VNC Deployment Recipe

This recipe documents the deployment of a VNC sever on a cloud VM

This guide to assumes you have already created a VM running Ubuntu 20.04, noted its IP address (e.g. 10.186.xx.xx), and plan for both admin(s) and users to connect via the gateway machines.

For details about how to launch a new VM and connect as root, see the general documentation.

Procedure

  1. Initial setup for all VMs:

    Create a security group called vnc-gates. Its purpose is to allow VNC connections from the gateway machines to the VNC server(s). The IP range of the gateway machines is: 130.183.12.24/31. VNC usually requires TCP ports 5900 to 5900+N, where N is the number of seperate displays.

    openstack security group create vnc-gates
    openstack security group rule create --protocol tcp --dst-port 5900:6000 --remote-ip 130.183.12.24/31 vnc-gates
    
  2. Initial setup to be performed by an admin of the VM:

    Install the necessary software packages:

    apt update
    apt upgrade -y
    apt install -y xorg icewm nautilus eog evince firefox libturbojpeg
    update-alternatives --set x-terminal-emulator /usr/bin/xterm
    wget -O /tmp/turbovnc_2.2.6_amd64.deb https://sourceforge.net/projects/turbovnc/files/2.2.6/turbovnc_2.2.6_amd64.deb/download
    apt install -y /tmp/turbovnc_2.2.6_amd64.deb
    

    At this point it is a good idea to reboot the VM.

■ INFORMATION SUPPLIED:
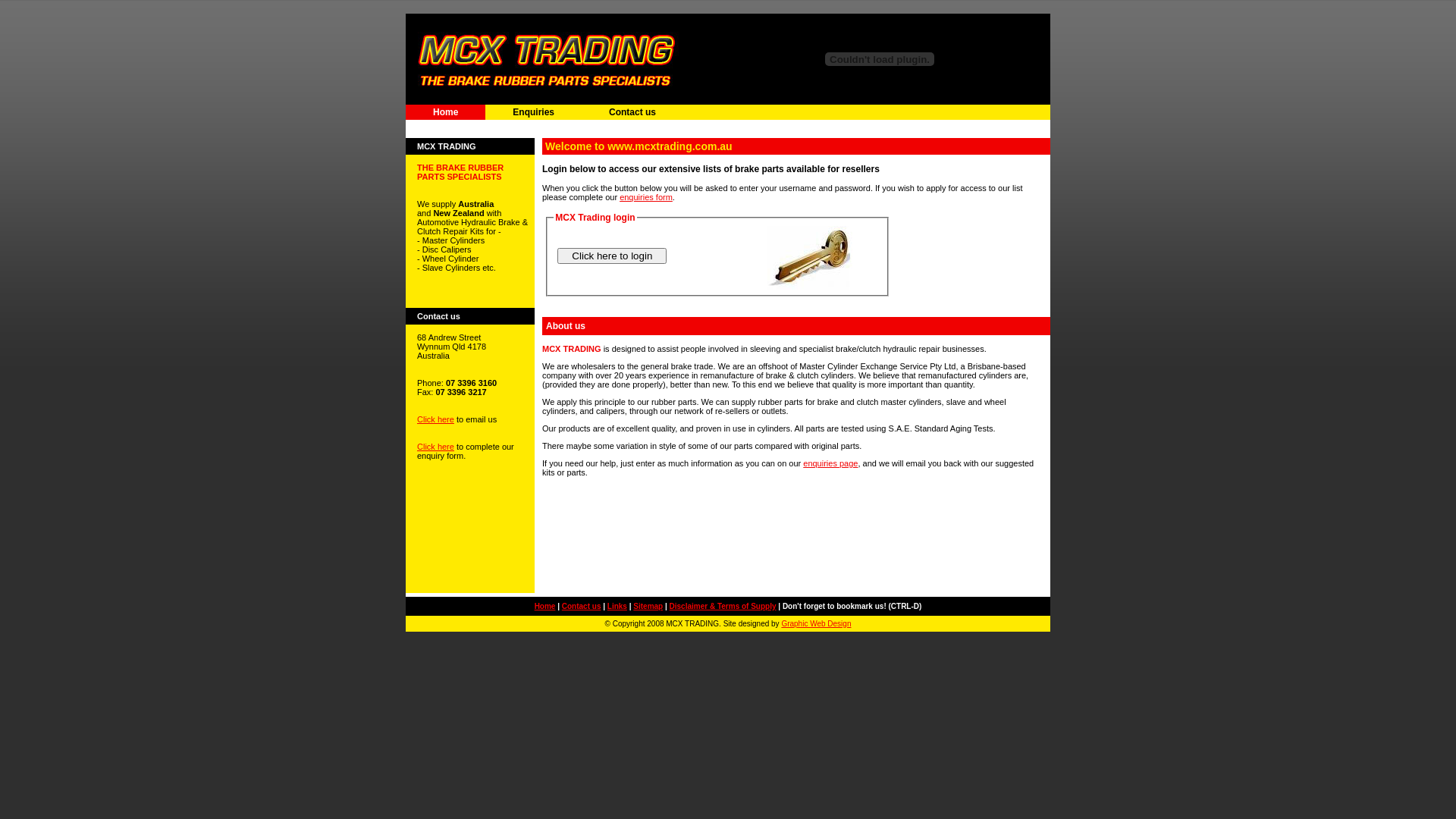 This screenshot has height=819, width=1456. What do you see at coordinates (814, 623) in the screenshot?
I see `'Graphic Web Design'` at bounding box center [814, 623].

■ WHAT THIS TASK INVOLVES: Pick up the VNC deployment recipe after its advice to reboot the VM, and write the next steps of its procedure.

■ RESPONSE:
    Add the pre-made vnc-gates security group to the VM.

  3. Initial setup performed by the each user:

    mkdir ~/.vnc
    cat << EOF > $HOME/.vnc/xstartup
    #!/bin/sh
    unset SESSION_MANAGER
    unset DBUS_SESSION_BUS_ADDRESS
    exec icewm-session
    EOF
    chmod 755 ~/.vnc/xstartup
    cp ~/.vnc/xstartup ~/.vnc/xstartup.turbovnc
    /opt/TurboVNC/bin/vncpasswd
    

3. Users can now launch their own VNC sessions by running /opt/TurboVNC/bin/vncserver -autokill on the VM and then vncviewer -via MPCDF_USER@gate.mpcdf.mpg.de 10.186.XX.XX::PORT from their personal computer. The port number is defined as the display number added to 5900, e.g. 5901 for display :1, 5902 for display :2, and so on.

Alternative (tunneled connection)

A slightly more secure solution is to bind the vnc session to the localhost on the VM and use an ssh tunnel directly to the VM to gain access. This way no VNC connection is required from the gate.mpcdf.mpg.de node to the VM serving the VNC.

  1. Launch the VNC session on the VM as follows /opt/TurboVNC/bin/vncserver -localhost -autokill.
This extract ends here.